Die „Palliativ-Station“ Gesellschaft
Wo Dramatik angelegt wird, gar romantische Plattenverschiebungen sich andeuten, rutscht unversehens die ganze Heroik in ein kompositorisch aufregendes Gemisch aus Boogie und Blues-Strukturen. Gegen Ende gerät sogar die ganze Station der weißgekleideten Musiker in Disco-Stimmung. Bunte Moving-Lights vergangener Zeiten kreiseln durch aufkeimende Lebenslust. Auch das zerfällt. Die Palliativ-Station „Gesellschaft“ hat keine Disco. Vorsichtig zieht Ralf Schmid seine Datenhandschuhe aus. Mit zarten Melodie-Kürzeln und den wunderbaren Inflationen der Voices ist man zurück auf Anfang, beim Anfang. „Human Touch“. In Zeiten, in denen die technologische Entwicklung vom Menschen fortgeschritten ist, wirft sich eine Dialektik auf im Feld von „Metaverse“, Managern mit VR-Brille und Menschen, die nicht einmal ein Dach überm Kopf haben.

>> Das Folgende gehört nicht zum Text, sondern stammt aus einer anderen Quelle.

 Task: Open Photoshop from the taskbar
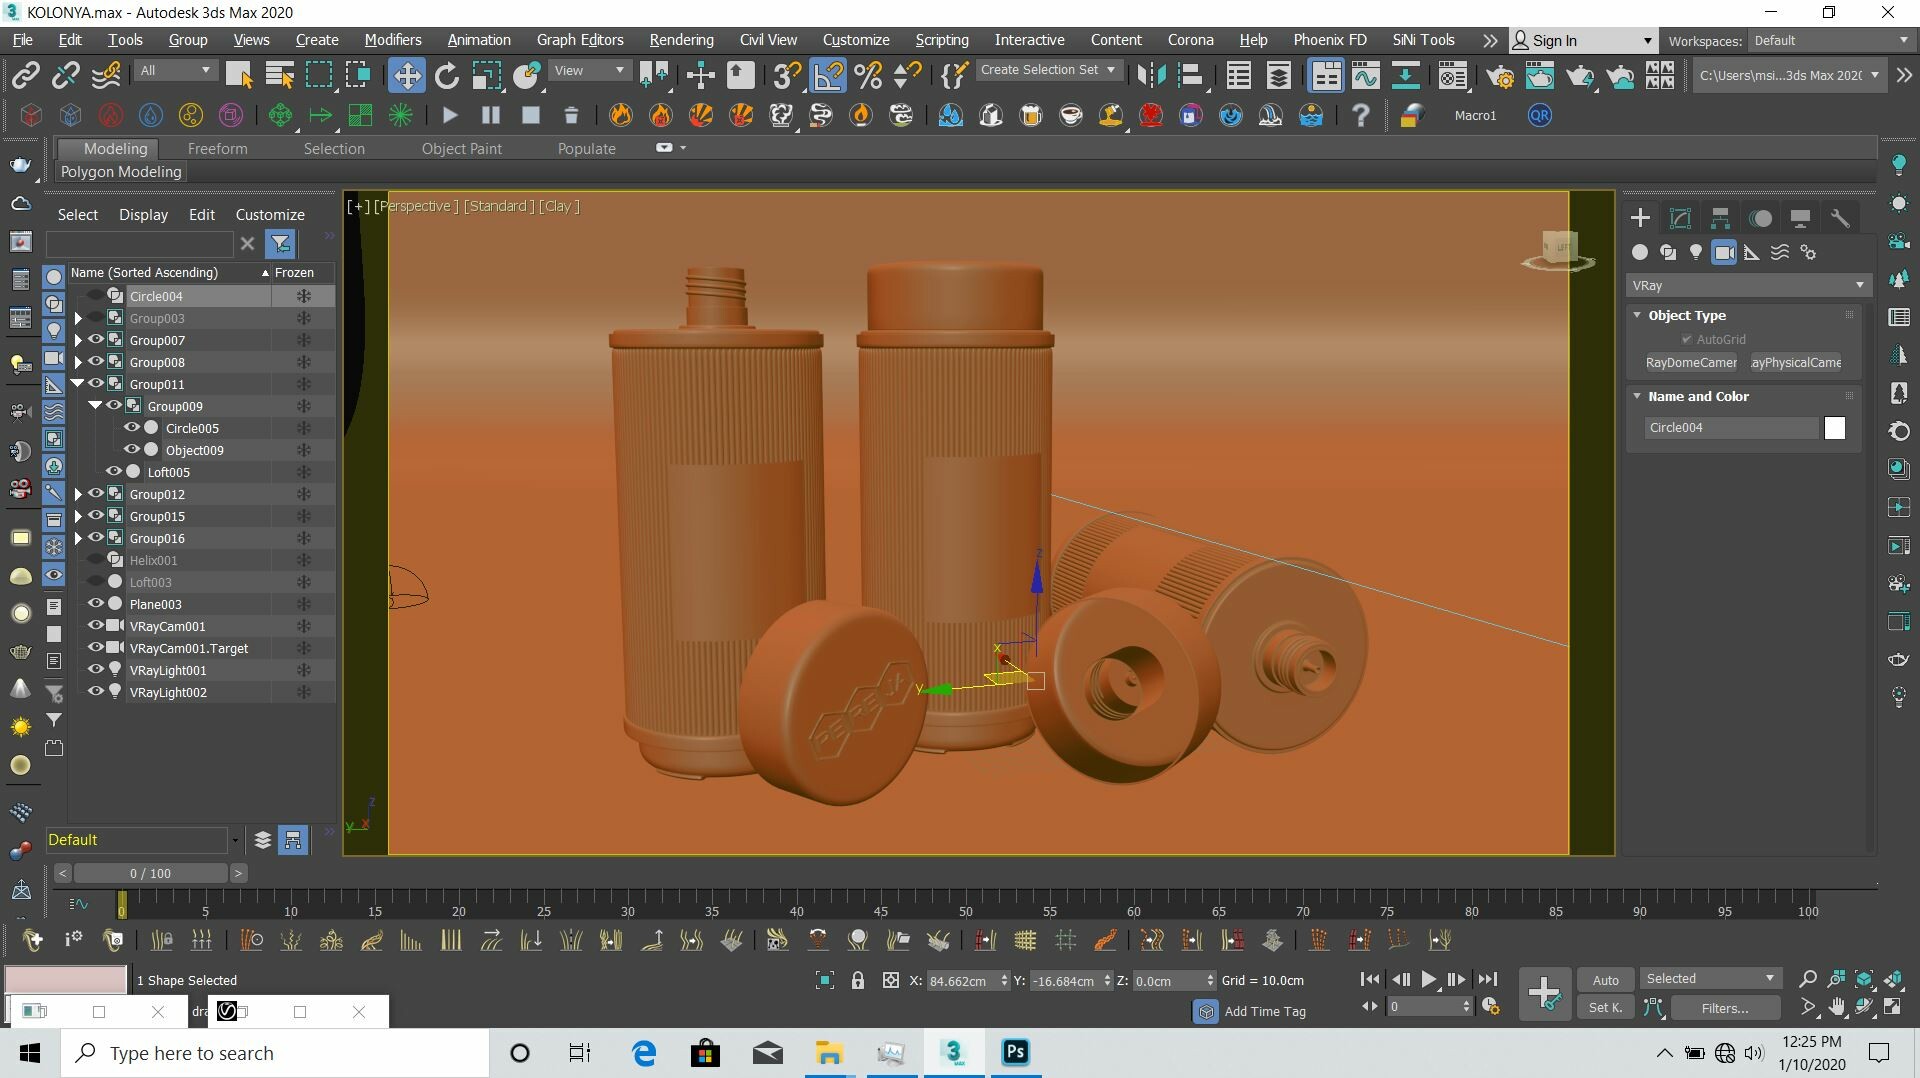coord(1015,1052)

Als nächstes die Riesenradoper
Den fulminanten Abschluss des Festivals „Out oft he box“, könnt Ihr übrigens am Freitag, den 5. August wieder an einem besonderen Platz erleben: Die dritte Uraufführung wird das Publikum auf den Platz vor der Mariss Bar bitten. „Die Riesenradoper Umadum“ wartet mit dem für das Gelände außergewöhnlichsten Ort für ein Orchester auf: Das OrJazztra des Komponisten Christian Muthspiel und die Sänger und Sängerinnen werden dann auf die 27 Gondeln des Riesenrads verteilt sein.